Rewrite the lines of the records below as a numbered list, omitting any blank lines.

Start of EXTRACTED INFORMATION

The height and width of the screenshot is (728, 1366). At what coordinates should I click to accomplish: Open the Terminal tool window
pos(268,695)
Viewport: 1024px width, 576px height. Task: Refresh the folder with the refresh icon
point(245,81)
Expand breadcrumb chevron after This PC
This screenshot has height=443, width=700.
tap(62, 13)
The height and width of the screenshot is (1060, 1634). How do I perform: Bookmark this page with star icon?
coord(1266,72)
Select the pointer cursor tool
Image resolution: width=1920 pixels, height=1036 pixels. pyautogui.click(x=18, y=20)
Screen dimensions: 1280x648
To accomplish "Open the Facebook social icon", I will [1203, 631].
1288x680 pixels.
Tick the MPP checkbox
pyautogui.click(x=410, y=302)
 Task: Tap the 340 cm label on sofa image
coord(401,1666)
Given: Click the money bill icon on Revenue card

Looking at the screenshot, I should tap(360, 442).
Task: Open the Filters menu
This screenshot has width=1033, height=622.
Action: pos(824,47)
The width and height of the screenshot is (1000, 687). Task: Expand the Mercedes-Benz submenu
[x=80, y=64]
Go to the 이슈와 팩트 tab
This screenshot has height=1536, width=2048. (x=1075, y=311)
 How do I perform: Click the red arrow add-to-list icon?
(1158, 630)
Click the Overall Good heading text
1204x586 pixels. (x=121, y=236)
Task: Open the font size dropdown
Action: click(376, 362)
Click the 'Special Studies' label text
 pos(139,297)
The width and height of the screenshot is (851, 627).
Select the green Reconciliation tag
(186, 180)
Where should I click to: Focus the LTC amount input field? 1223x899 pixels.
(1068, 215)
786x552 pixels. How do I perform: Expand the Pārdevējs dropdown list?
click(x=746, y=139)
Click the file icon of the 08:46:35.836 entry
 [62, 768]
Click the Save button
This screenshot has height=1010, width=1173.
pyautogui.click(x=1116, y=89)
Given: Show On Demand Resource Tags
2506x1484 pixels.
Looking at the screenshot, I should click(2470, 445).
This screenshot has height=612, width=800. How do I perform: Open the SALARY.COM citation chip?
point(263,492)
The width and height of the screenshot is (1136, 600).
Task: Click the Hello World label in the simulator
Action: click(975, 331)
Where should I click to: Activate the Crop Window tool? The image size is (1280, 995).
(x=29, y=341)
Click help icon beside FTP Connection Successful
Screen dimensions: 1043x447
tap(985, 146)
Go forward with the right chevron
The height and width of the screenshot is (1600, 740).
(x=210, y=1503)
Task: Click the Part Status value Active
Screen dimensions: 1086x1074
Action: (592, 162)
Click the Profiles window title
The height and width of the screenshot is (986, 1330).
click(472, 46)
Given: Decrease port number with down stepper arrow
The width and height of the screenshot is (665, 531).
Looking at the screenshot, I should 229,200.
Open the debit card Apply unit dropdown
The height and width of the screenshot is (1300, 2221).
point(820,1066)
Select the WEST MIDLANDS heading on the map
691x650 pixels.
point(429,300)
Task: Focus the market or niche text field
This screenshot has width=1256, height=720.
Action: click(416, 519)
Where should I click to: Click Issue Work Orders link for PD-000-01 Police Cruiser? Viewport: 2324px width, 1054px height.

End of EXTRACTED INFORMATION

# THE RESULT:
1. The height and width of the screenshot is (728, 1366). At what coordinates should I click to accomplish: Open the Terminal tool window
2. pos(268,695)
3. Viewport: 1024px width, 576px height. Task: Refresh the folder with the refresh icon
4. point(245,81)
5. Expand breadcrumb chevron after This PC
6. This screenshot has height=443, width=700.
7. tap(62, 13)
8. The height and width of the screenshot is (1060, 1634). How do I perform: Bookmark this page with star icon?
9. coord(1266,72)
10. Select the pointer cursor tool
11. Image resolution: width=1920 pixels, height=1036 pixels. pyautogui.click(x=18, y=20)
12. Screen dimensions: 1280x648
13. To accomplish "Open the Facebook social icon", I will [1203, 631].
14. 1288x680 pixels.
15. Tick the MPP checkbox
16. pyautogui.click(x=410, y=302)
17.  Task: Tap the 340 cm label on sofa image
18. coord(401,1666)
19. Given: Click the money bill icon on Revenue card
20. Looking at the screenshot, I should tap(360, 442).
21. Task: Open the Filters menu
22. This screenshot has width=1033, height=622.
23. Action: pos(824,47)
24. The width and height of the screenshot is (1000, 687). Task: Expand the Mercedes-Benz submenu
25. [x=80, y=64]
26. Go to the 이슈와 팩트 tab
27. This screenshot has height=1536, width=2048. (x=1075, y=311)
28.  How do I perform: Click the red arrow add-to-list icon?
29. (1158, 630)
30. Click the Overall Good heading text
31. 1204x586 pixels. (x=121, y=236)
32. Task: Open the font size dropdown
33. Action: click(376, 362)
34. Click the 'Special Studies' label text
35.  pos(139,297)
36. The width and height of the screenshot is (851, 627).
37. Select the green Reconciliation tag
38. (186, 180)
39. Where should I click to: Focus the LTC amount input field? 1223x899 pixels.
40. (1068, 215)
41. 786x552 pixels. How do I perform: Expand the Pārdevējs dropdown list?
42. click(x=746, y=139)
43. Click the file icon of the 08:46:35.836 entry
44.  [62, 768]
45. Click the Save button
46. This screenshot has height=1010, width=1173.
47. pyautogui.click(x=1116, y=89)
48. Given: Show On Demand Resource Tags
49. 2506x1484 pixels.
50. Looking at the screenshot, I should click(2470, 445).
51. This screenshot has height=612, width=800. How do I perform: Open the SALARY.COM citation chip?
52. point(263,492)
53. The width and height of the screenshot is (1136, 600).
54. Task: Click the Hello World label in the simulator
55. Action: click(975, 331)
56. Where should I click to: Activate the Crop Window tool? The image size is (1280, 995).
57. (x=29, y=341)
58. Click help icon beside FTP Connection Successful
59. Screen dimensions: 1043x447
60. tap(985, 146)
61. Go forward with the right chevron
62. The height and width of the screenshot is (1600, 740).
63. (x=210, y=1503)
64. Task: Click the Part Status value Active
65. Screen dimensions: 1086x1074
66. Action: (592, 162)
67. Click the Profiles window title
68. The height and width of the screenshot is (986, 1330).
69. click(472, 46)
70. Given: Decrease port number with down stepper arrow
71. The width and height of the screenshot is (665, 531).
72. Looking at the screenshot, I should 229,200.
73. Open the debit card Apply unit dropdown
74. The height and width of the screenshot is (1300, 2221).
75. point(820,1066)
76. Select the WEST MIDLANDS heading on the map
77. 691x650 pixels.
78. point(429,300)
79. Task: Focus the market or niche text field
80. This screenshot has width=1256, height=720.
81. Action: click(416, 519)
82. Where should I click to: Click Issue Work Orders link for PD-000-01 Police Cruiser? Viewport: 2324px width, 1054px height.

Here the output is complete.